§ What you have to do:
Reproduce exactly, and only, the lines below from the one containing "meta (56, 72)" through the one containing "[mnwikibooks]".

[Pixel coordinate grounding data]
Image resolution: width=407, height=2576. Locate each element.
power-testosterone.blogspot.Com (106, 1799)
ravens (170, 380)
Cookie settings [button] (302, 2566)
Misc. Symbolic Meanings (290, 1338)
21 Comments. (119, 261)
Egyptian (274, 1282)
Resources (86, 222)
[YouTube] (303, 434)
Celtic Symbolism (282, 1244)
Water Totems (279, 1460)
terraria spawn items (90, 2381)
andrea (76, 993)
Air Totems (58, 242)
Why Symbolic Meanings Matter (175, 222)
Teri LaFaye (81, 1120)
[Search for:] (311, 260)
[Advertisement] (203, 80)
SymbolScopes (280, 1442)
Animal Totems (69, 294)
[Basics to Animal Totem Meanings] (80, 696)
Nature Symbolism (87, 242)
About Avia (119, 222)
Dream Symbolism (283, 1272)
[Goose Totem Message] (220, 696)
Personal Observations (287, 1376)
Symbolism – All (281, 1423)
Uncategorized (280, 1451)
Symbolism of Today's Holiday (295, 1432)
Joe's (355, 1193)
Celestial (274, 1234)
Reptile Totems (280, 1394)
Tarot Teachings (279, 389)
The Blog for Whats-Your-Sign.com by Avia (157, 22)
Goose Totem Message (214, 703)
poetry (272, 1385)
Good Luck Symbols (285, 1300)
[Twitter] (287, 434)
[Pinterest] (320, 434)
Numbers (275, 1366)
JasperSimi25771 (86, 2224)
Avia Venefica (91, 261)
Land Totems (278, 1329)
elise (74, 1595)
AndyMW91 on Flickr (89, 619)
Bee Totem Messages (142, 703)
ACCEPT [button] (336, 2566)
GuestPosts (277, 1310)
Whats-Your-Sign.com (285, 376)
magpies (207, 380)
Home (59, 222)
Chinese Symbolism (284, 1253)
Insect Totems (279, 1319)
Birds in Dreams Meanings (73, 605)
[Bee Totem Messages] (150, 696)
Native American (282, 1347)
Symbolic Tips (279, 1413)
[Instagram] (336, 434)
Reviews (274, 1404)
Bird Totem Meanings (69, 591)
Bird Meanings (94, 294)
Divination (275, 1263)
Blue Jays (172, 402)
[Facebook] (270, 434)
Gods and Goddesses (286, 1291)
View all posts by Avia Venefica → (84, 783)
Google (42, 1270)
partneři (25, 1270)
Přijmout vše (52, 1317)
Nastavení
==
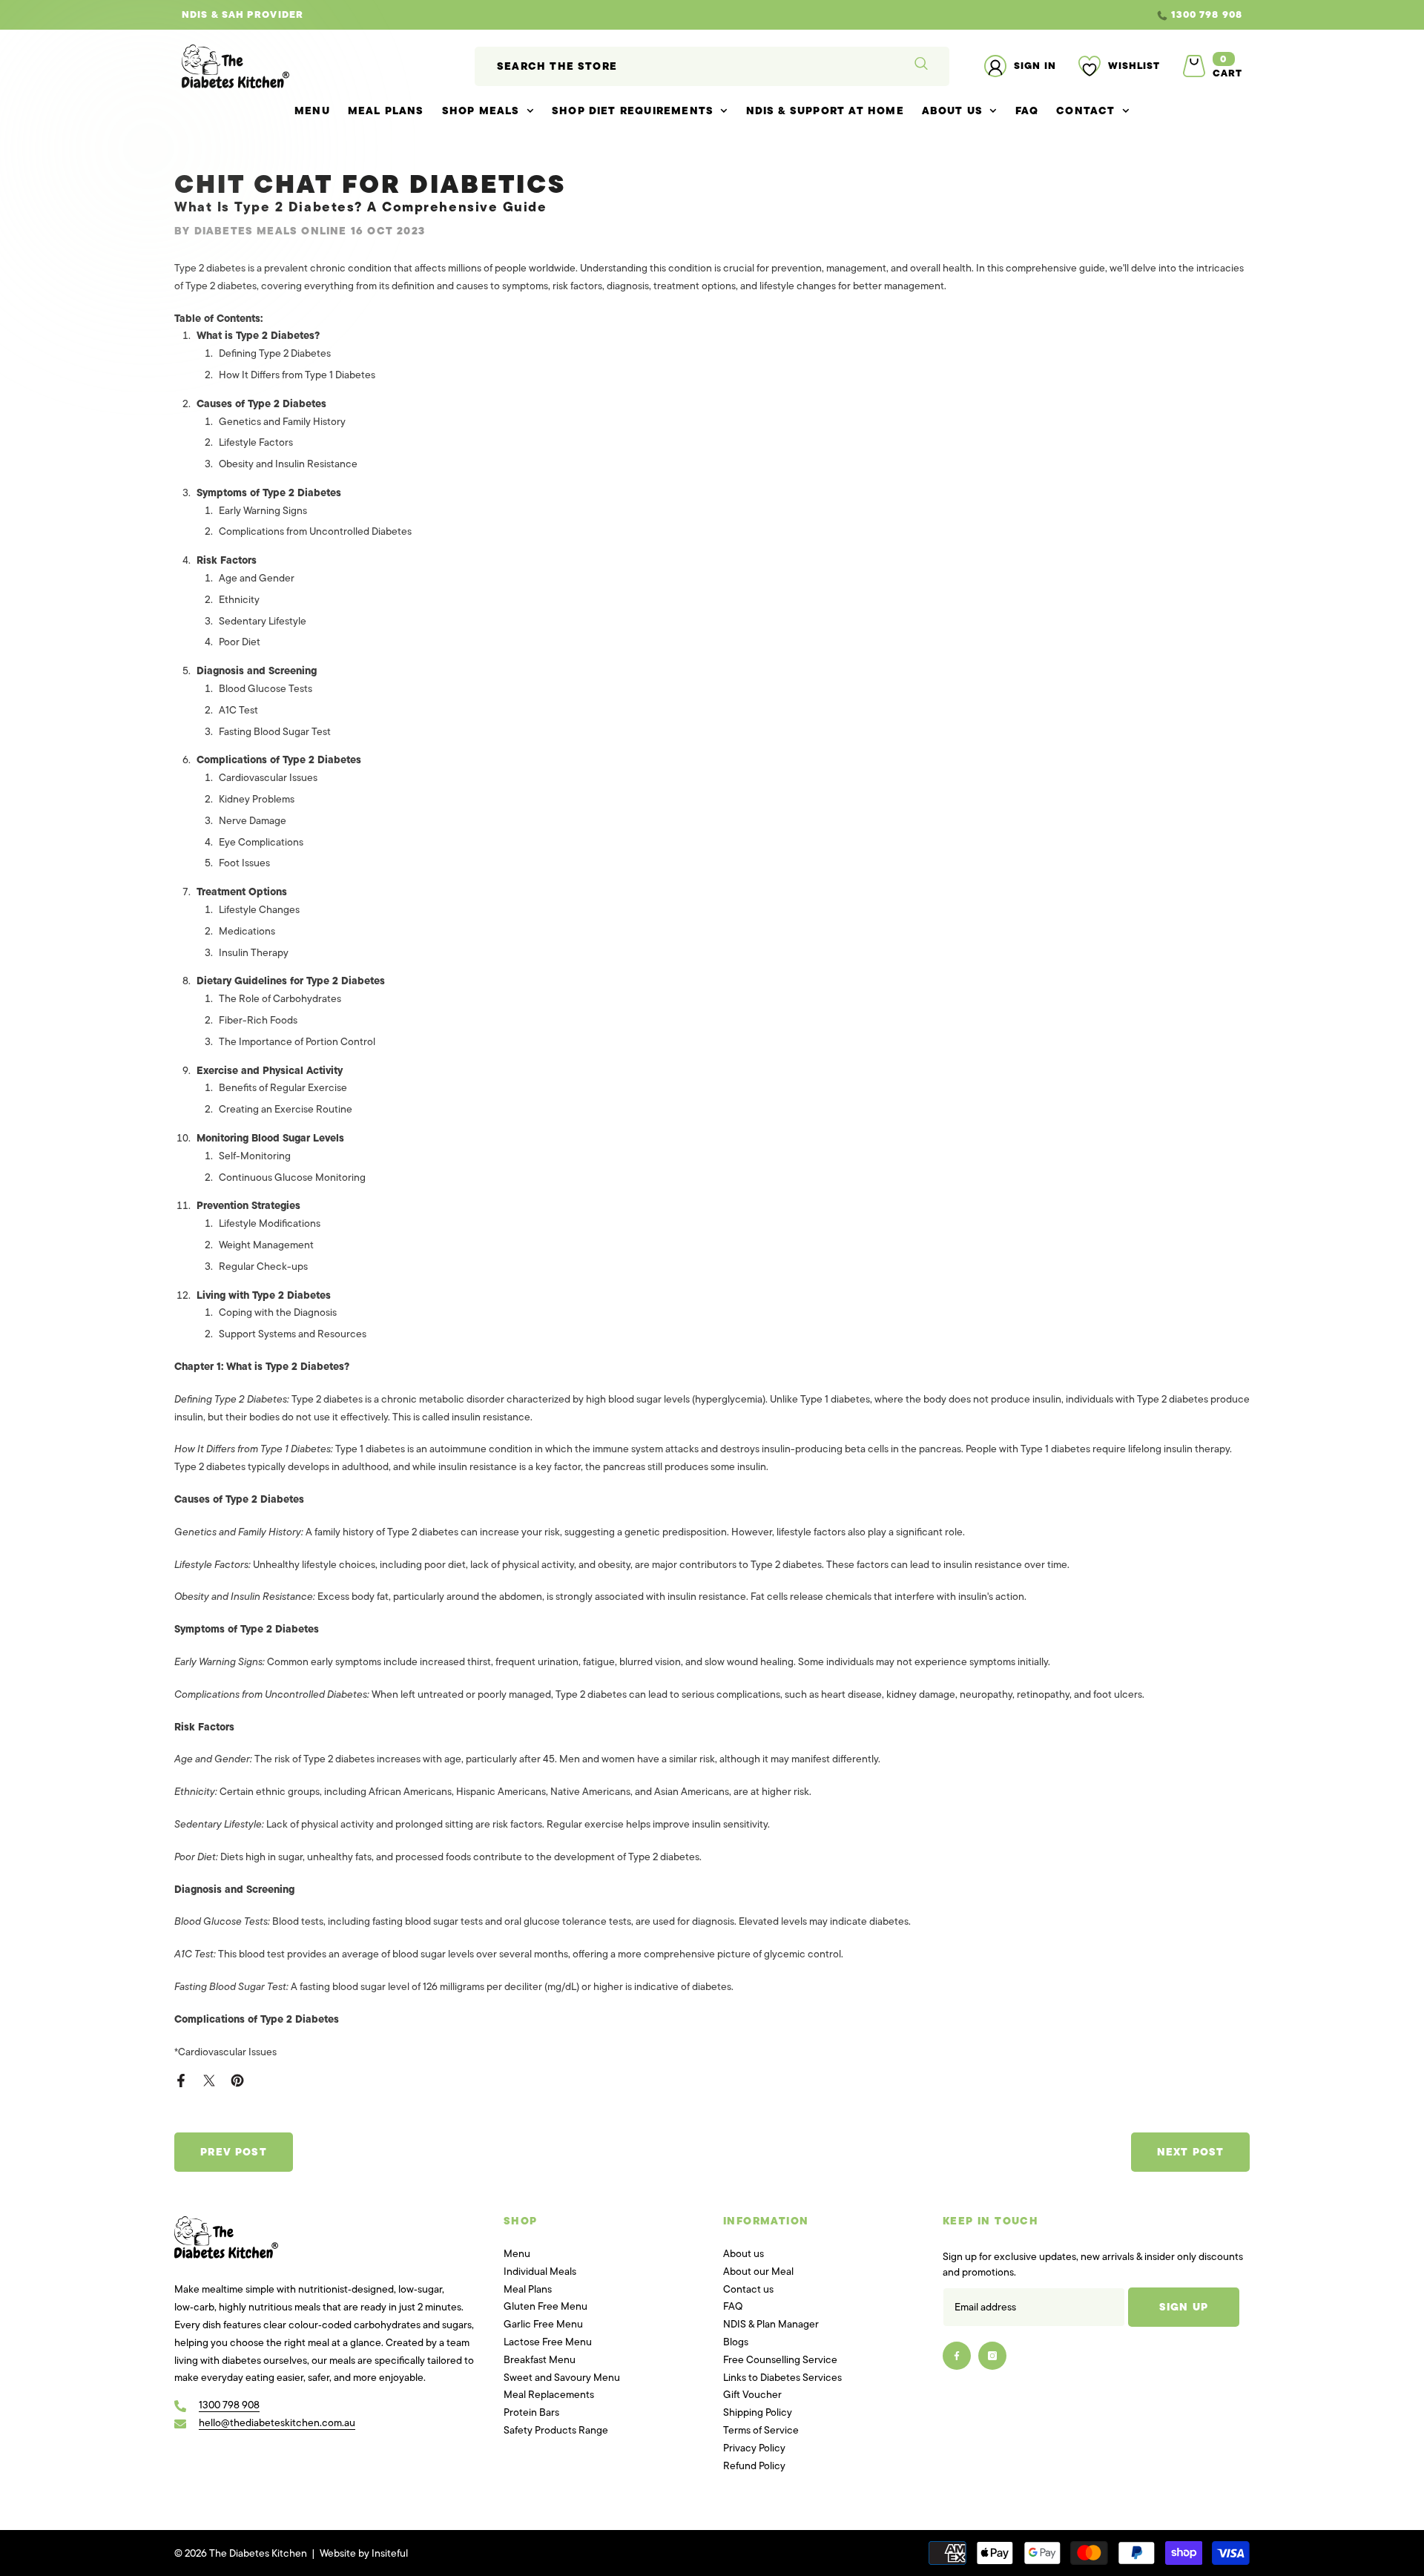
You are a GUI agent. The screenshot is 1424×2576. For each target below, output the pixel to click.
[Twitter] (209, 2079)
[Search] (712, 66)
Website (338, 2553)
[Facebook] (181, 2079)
==
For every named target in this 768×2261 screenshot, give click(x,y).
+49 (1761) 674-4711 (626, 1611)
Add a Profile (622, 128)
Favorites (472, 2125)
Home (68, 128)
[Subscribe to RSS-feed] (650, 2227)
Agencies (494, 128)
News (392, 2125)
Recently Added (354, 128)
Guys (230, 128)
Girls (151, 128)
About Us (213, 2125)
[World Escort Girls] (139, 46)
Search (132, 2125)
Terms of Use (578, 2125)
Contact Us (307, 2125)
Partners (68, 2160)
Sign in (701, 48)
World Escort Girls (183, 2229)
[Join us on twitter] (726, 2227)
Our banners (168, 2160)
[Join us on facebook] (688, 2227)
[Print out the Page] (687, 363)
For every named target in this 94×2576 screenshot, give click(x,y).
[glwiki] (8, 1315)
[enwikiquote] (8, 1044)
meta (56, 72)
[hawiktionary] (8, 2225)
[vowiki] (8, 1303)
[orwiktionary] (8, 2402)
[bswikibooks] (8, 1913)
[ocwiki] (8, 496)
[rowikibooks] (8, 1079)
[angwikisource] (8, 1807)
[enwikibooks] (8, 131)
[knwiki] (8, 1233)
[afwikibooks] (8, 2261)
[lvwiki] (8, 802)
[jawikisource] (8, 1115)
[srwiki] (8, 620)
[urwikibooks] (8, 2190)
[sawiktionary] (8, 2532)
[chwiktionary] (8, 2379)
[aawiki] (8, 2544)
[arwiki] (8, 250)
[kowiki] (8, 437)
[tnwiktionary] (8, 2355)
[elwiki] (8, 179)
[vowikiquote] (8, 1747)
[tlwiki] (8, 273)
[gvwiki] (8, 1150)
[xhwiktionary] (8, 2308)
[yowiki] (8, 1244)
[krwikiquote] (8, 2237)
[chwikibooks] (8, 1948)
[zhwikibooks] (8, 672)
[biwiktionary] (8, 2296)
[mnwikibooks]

§ Task answer:
meta (56, 72)
[hawiktionary] (8, 2225)
[vowiki] (8, 1303)
[orwiktionary] (8, 2402)
[bswikibooks] (8, 1913)
[ocwiki] (8, 496)
[rowikibooks] (8, 1079)
[angwikisource] (8, 1807)
[enwikibooks] (8, 131)
[knwiki] (8, 1233)
[afwikibooks] (8, 2261)
[lvwiki] (8, 802)
[jawikisource] (8, 1115)
[srwiki] (8, 620)
[urwikibooks] (8, 2190)
[sawiktionary] (8, 2532)
[chwiktionary] (8, 2379)
[aawiki] (8, 2544)
[arwiki] (8, 250)
[kowiki] (8, 437)
[tnwiktionary] (8, 2355)
[elwiki] (8, 179)
[vowikiquote] (8, 1747)
[tlwiki] (8, 273)
[gvwiki] (8, 1150)
[xhwiktionary] (8, 2308)
[yowiki] (8, 1244)
[krwikiquote] (8, 2237)
[chwikibooks] (8, 1948)
[zhwikibooks] (8, 672)
[biwiktionary] (8, 2296)
[mnwikibooks]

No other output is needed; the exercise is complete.